Irgendwann löste ich mich von ihm und sah in die schönsten Augen, die ich kannte. „Es tut mir alles so leid Eddie. Ich hätte mich nicht so verkriechen dürfen. Und ich hätte für dich da sein müssen. Du hast auch ein Kind verloren." er sah mich an doch sagte zunächst nichts. „Ava..." begann er, mit gebrochener Stimme, „Es muss dir nicht leidtun. Du brauchtest einfach Zeit für dich. Und das werde ich immer respektieren." sagte er. „Eddie... und trotzdem hätte ich dich nicht einfach ausschließen dürfen. Du hast was besseres verdient." ich setzte mich auf mein Bett und meidete jeden Blickkontakt. Ich wusste einfach nicht, wie es weitergehen sollte. Alles schien für uns unter einem schlechten Stern zu stehen. Vielleicht hatten wir all das einfach überstürzt.

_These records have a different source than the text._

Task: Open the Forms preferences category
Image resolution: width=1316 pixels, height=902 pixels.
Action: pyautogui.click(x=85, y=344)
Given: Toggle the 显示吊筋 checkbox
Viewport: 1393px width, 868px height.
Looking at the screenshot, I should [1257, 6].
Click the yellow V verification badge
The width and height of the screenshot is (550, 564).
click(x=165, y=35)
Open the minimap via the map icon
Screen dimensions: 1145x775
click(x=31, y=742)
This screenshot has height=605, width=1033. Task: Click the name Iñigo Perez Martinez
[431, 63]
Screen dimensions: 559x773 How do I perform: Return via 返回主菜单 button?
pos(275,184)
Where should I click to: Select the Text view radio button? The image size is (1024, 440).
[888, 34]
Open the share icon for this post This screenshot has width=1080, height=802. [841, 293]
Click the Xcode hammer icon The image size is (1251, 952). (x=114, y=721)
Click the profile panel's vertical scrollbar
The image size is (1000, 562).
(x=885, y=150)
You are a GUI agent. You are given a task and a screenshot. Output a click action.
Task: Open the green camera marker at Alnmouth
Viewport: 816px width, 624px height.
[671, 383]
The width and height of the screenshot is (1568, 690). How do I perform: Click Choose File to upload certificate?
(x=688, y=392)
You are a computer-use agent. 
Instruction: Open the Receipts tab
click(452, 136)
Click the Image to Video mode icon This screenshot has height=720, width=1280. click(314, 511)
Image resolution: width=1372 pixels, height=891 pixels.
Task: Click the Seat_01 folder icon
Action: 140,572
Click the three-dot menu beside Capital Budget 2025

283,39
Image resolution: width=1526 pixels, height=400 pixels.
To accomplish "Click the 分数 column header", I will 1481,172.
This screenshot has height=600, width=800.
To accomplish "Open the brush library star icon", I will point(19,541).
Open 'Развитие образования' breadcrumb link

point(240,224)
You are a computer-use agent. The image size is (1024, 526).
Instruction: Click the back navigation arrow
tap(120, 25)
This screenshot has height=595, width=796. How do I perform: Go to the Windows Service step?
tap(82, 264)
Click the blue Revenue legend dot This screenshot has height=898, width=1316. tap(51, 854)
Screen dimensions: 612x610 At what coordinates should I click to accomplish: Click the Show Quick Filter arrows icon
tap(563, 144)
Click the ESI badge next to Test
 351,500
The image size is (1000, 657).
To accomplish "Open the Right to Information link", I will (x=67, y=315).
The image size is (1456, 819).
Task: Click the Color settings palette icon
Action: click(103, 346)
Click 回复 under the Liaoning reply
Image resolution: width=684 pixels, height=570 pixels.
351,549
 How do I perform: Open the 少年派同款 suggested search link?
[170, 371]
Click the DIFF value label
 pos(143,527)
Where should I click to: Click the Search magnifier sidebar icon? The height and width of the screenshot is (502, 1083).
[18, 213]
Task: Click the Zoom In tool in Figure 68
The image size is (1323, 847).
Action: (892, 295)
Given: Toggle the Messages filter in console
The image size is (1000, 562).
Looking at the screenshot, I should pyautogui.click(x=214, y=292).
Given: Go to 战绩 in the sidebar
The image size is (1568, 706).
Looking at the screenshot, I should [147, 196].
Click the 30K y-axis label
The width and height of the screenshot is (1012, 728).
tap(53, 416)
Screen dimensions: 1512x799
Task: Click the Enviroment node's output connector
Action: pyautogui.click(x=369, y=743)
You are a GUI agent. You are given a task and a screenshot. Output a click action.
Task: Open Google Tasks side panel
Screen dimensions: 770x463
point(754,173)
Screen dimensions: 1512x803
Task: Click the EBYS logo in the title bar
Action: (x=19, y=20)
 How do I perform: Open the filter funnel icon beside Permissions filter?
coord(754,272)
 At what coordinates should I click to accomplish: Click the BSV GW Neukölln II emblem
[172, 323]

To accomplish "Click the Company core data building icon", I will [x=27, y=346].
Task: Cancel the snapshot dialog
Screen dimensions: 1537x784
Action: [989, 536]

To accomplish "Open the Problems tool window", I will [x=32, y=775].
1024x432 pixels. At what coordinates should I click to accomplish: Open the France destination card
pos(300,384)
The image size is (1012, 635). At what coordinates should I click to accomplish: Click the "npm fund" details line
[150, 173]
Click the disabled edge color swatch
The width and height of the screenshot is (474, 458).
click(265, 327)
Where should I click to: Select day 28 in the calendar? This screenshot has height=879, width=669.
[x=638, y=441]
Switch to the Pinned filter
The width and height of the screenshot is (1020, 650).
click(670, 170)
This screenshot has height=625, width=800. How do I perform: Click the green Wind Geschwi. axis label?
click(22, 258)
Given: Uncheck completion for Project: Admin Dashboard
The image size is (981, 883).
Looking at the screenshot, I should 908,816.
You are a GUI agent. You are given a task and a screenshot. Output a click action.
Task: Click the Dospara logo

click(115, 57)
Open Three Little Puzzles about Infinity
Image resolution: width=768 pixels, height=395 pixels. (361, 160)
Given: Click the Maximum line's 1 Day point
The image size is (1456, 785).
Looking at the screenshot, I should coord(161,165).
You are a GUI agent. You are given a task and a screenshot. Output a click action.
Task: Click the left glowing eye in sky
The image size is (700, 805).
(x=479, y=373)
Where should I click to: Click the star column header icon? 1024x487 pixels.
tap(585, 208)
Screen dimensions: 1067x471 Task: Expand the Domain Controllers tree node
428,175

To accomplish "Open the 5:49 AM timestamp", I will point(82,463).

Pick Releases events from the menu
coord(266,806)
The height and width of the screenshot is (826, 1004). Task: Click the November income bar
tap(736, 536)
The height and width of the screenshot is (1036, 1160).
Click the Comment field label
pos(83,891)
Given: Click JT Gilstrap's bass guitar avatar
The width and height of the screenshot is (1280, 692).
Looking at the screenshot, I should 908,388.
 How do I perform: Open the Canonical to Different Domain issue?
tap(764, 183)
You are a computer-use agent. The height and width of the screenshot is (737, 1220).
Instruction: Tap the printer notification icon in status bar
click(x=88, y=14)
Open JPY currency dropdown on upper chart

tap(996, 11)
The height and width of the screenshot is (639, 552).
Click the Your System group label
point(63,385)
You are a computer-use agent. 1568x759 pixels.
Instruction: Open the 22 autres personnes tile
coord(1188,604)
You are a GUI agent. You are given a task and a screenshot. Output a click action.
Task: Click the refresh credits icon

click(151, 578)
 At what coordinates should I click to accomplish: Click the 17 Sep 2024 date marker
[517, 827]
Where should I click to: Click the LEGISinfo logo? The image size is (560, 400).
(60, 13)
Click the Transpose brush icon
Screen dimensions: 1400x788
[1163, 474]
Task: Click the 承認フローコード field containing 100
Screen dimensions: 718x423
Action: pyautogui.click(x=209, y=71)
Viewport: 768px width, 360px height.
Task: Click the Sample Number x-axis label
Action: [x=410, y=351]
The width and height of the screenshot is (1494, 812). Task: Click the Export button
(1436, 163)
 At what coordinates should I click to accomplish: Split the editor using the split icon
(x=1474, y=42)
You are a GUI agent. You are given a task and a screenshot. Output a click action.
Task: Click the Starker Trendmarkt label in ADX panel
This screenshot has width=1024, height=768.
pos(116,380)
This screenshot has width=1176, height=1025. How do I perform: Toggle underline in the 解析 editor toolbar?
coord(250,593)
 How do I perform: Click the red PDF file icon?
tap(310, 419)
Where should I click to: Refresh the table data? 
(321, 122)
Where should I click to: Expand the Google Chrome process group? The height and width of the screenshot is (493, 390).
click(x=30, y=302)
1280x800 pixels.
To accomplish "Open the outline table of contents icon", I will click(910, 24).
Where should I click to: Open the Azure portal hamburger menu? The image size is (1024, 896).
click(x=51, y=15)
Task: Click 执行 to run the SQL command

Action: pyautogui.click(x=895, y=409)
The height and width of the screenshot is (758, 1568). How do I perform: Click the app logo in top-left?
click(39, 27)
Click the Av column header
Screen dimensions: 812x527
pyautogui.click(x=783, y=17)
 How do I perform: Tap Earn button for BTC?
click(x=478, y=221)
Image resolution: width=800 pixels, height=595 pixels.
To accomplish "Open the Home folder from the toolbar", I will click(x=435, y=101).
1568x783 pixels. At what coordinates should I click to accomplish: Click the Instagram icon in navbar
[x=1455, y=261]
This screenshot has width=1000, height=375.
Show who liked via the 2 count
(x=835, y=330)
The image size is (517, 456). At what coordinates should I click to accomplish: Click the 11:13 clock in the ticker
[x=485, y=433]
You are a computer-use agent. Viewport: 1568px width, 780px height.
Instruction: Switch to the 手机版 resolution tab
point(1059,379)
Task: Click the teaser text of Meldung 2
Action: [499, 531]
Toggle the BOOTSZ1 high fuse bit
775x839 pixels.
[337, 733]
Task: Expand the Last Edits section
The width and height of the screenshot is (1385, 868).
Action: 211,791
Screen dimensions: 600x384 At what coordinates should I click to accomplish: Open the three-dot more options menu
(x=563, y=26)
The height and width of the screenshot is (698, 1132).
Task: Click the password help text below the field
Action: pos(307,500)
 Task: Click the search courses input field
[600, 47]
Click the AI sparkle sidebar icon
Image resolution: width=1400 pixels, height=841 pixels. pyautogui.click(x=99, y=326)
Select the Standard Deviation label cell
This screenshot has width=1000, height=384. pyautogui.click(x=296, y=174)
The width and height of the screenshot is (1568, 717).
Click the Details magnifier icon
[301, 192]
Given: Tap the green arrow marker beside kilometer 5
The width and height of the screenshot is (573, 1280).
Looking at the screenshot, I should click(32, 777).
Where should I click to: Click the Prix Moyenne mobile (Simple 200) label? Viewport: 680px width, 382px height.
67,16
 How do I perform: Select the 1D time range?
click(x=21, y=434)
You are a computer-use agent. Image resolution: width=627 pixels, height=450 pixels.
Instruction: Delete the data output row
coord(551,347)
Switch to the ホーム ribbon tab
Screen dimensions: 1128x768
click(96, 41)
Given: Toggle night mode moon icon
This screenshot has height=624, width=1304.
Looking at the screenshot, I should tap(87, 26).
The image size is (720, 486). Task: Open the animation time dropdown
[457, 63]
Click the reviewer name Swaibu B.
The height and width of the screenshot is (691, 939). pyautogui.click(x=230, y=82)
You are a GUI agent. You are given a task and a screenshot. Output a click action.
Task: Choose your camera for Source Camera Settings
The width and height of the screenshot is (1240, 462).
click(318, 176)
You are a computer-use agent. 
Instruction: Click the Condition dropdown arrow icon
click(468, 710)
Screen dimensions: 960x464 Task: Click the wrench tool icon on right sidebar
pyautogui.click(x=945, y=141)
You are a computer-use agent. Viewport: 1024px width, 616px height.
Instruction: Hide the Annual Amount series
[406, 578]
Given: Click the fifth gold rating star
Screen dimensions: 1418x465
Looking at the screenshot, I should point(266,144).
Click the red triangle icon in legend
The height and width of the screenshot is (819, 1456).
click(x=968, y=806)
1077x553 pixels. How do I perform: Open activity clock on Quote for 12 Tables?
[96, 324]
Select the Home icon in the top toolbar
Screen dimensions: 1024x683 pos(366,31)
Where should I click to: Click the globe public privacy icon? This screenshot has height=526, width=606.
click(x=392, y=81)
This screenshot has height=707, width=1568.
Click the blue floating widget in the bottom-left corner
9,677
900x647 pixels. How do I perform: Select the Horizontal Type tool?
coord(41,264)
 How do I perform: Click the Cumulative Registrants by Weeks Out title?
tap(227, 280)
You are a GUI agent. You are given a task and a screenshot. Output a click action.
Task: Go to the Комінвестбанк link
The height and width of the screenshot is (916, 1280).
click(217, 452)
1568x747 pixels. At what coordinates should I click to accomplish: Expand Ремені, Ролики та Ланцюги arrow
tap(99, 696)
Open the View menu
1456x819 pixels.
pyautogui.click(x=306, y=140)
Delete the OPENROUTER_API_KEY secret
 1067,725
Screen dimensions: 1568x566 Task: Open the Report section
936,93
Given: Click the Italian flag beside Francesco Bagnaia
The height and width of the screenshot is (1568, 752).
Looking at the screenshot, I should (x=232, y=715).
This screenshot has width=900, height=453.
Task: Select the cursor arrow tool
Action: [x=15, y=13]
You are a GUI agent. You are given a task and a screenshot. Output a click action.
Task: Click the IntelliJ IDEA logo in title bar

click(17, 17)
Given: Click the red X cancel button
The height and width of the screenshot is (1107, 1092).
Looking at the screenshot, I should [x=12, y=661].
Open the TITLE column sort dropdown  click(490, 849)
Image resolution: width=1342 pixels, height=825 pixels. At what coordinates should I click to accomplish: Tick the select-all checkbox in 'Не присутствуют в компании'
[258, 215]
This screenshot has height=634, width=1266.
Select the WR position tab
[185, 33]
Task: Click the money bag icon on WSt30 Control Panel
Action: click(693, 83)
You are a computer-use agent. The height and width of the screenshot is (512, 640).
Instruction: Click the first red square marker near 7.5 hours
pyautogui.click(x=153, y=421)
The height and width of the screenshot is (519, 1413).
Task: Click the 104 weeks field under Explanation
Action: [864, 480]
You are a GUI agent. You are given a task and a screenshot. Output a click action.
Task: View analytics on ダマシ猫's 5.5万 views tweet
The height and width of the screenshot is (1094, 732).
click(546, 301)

„Was meinst du damit?" fragte er nun sehr ernst. „Ich weiß nicht Eddie. Wir kannten uns kaum als das mit uns anfing. Und ich hab das Gefühl, dass das Universum uns etwas sagen will. Billy, das Baby, einfach alles scheint falsch zu laufen." „Bitte Ava. Du bist mit den Nerven am Ende, vollkommen verständlich. Aber tu das nicht. Du bist das Beste, was mir in meinem ganzen erbärmlichen Leben je passiert ist. Ich hatte, seit ich 6 war nur meinen Onkel, weil meine Crackmutter mich nicht mehr wollte, nachdem mein Vater abgehauen ist. Bis ich dich traf. Ja es ging alles verdammt schnell, aber doch nur, weil es sich richtig anfühlte. Ava, die letzten sechs Monate, die du in meinem Leben bist, hast du mir endlich wieder einen Grund zum Kämpfen gegeben. Zum Leben. Ich liebe dich. Und ich werde niemals aufhören für uns zu kämpfen." sagte er voller Entschlossenheit. Ich schluckte den Kloß in meinem Hals hinunter und wusste nicht, was ich sagen sollte. Ich wollte ihn so sehr, von Anfang an. Doch ich wusste nicht, ob ich ihm nach all dem noch in die Augen schauen konnte.